## Reading text
+===+
Everything is stored as bytes, but the bytes in binary files do not represent characters.
Use nested loops to run commands for every combination of two lists of things.
Use '\' to break one logical line into several physical lines.
Use parentheses '()' to keep things combined.
Use $(command) to insert a command's output in place.
find finds files with specific properties that match patterns.
grep selects lines in files that match patterns.
man command displays the manual page for a given command.

Version Control with Subversion

Version control is a better way to manage shared files than email or shared folders.
The master copy is stored in a repository.
Nobody ever edits the master directory: instead, each person edits a local working copy.
People share changes by committing them to the master or updating their local copy from the master.
The version control system prevents people from overwriting each other's work by forcing them to merge concurrent changes before committing.
It also keeps a complete history of changes made to the master so that old versions can be recovered reliably.
Version control systems work best with text files, but can also handle binary files such as images and Word documents.

Basic Use

Every repository is identified by a URL.
Working copies of different repositories may not overlap.
Each changed to the master copy is identified by a unique revision number.
Revisions identify snapshots of the entire repository, not changes to individual files.
Each change should be commented to make the history more readable.
Commits are transactions: either all changes are successfully committed, or none are.
The basic workflow for version control is update-change-commit.
svn add things tells Subversion to start managing particular files or directories.
svn checkout url checks out a working copy of a repository.
svn commit -m "message" things sends changes to the repository.
svn diff compares the current state of a working copy to the state after the most recent update.
svn diff -r HEAD compares the current state of a working copy to the state of the master copy.
svn history shows the history of a working copy.
svn status shows the status of a working copy.
svn update updates a working copy from the repository.
+===+
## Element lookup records
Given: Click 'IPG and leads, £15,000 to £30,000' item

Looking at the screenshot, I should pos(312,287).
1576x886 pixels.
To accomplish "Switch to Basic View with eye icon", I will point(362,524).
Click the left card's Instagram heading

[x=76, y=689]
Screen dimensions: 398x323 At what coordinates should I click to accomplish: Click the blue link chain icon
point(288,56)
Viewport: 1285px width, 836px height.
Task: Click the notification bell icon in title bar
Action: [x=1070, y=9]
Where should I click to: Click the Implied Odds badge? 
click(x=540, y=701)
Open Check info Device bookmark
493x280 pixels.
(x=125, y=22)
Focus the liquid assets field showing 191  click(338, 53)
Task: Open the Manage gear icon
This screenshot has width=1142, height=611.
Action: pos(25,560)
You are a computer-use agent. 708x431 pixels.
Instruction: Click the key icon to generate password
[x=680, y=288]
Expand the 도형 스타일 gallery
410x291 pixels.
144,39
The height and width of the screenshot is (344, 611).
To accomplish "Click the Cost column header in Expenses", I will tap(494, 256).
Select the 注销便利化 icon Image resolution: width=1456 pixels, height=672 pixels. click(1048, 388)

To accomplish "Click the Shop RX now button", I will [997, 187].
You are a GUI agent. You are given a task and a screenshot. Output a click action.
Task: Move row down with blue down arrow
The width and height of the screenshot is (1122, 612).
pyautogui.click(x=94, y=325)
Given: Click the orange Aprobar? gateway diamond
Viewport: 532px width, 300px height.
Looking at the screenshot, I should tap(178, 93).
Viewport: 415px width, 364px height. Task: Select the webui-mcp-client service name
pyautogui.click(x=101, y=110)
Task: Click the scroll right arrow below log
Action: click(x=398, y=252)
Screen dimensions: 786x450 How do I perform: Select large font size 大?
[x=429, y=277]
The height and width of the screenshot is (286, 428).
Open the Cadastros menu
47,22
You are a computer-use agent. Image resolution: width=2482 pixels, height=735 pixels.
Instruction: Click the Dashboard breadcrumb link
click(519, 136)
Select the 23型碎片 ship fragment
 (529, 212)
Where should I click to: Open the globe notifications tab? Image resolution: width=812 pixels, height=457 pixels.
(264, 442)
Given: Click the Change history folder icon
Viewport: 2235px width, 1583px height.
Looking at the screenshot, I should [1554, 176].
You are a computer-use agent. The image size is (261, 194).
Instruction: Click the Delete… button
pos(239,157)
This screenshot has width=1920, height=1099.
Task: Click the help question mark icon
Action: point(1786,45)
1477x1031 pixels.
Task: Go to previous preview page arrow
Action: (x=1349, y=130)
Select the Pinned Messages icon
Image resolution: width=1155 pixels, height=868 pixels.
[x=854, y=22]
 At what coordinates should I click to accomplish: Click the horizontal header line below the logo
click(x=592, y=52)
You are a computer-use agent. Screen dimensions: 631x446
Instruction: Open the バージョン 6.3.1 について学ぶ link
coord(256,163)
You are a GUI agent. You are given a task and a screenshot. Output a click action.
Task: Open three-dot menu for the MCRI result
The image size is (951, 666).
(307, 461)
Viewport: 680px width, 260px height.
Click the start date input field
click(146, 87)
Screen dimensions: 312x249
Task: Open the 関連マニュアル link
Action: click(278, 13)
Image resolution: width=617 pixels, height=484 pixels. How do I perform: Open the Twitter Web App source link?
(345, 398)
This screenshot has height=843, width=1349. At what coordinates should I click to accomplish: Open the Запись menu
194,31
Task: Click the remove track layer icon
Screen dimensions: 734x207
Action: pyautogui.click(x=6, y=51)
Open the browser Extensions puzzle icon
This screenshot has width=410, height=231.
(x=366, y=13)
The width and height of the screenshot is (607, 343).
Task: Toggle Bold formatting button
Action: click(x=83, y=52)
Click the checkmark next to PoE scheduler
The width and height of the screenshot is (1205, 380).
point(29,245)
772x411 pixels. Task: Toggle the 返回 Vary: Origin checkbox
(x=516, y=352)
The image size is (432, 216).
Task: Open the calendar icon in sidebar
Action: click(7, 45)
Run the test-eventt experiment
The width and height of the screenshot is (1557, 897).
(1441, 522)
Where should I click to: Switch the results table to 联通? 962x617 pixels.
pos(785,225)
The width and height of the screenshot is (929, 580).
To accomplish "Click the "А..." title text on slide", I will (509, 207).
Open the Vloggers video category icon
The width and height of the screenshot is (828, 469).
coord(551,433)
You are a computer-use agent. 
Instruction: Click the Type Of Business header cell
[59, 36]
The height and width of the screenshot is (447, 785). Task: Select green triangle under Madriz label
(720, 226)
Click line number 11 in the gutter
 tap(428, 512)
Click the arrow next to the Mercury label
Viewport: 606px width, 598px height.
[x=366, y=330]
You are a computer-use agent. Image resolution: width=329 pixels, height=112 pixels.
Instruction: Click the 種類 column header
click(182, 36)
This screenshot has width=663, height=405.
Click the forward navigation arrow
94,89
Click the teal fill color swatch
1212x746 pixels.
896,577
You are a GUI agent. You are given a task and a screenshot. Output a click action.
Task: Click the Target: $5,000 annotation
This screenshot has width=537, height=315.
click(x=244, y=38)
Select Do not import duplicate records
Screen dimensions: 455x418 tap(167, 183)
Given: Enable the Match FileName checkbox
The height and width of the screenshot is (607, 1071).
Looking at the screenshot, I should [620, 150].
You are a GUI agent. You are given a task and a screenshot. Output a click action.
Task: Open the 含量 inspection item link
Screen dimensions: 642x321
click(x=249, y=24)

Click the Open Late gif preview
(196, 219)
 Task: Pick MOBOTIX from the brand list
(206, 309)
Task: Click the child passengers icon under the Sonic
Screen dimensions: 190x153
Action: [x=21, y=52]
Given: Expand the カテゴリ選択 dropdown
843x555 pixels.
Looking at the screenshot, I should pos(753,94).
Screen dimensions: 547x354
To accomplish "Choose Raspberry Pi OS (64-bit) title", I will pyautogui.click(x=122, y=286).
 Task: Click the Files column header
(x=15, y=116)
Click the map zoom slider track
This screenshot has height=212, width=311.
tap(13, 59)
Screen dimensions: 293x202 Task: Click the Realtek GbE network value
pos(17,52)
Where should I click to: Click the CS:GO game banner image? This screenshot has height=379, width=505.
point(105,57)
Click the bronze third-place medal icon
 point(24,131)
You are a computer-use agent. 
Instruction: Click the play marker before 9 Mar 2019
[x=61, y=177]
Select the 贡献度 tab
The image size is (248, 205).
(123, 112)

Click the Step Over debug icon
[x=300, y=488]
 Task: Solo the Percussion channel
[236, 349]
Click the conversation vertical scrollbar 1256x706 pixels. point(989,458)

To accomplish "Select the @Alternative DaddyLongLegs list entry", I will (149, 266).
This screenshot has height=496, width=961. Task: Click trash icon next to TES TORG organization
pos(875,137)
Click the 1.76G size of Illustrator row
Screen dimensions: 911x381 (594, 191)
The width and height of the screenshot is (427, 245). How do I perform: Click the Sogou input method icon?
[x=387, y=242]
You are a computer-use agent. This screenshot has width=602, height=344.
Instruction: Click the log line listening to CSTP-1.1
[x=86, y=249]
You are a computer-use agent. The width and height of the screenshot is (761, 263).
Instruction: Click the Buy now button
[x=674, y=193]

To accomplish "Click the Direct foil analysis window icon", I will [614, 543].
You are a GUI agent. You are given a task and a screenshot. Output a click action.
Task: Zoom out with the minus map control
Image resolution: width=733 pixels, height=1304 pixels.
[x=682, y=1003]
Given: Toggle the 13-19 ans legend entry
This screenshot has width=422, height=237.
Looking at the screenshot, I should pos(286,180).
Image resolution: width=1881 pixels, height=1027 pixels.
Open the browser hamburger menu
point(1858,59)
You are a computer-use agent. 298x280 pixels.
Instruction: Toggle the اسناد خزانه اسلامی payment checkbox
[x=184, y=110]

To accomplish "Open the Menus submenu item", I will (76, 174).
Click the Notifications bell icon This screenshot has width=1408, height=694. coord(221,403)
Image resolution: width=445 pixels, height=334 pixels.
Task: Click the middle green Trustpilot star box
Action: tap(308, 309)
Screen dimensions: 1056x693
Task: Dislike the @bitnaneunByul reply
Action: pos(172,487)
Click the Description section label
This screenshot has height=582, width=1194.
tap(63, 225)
+===+
## Work to be completed
Please reproduce word for word the stretch of the Subversion notes from "Each change should" through "status of a working copy.". The listing is separate material, unrelated to the text.

## Solution
Each change should be commented to make the history more readable.
Commits are transactions: either all changes are successfully committed, or none are.
The basic workflow for version control is update-change-commit.
svn add things tells Subversion to start managing particular files or directories.
svn checkout url checks out a working copy of a repository.
svn commit -m "message" things sends changes to the repository.
svn diff compares the current state of a working copy to the state after the most recent update.
svn diff -r HEAD compares the current state of a working copy to the state of the master copy.
svn history shows the history of a working copy.
svn status shows the status of a working copy.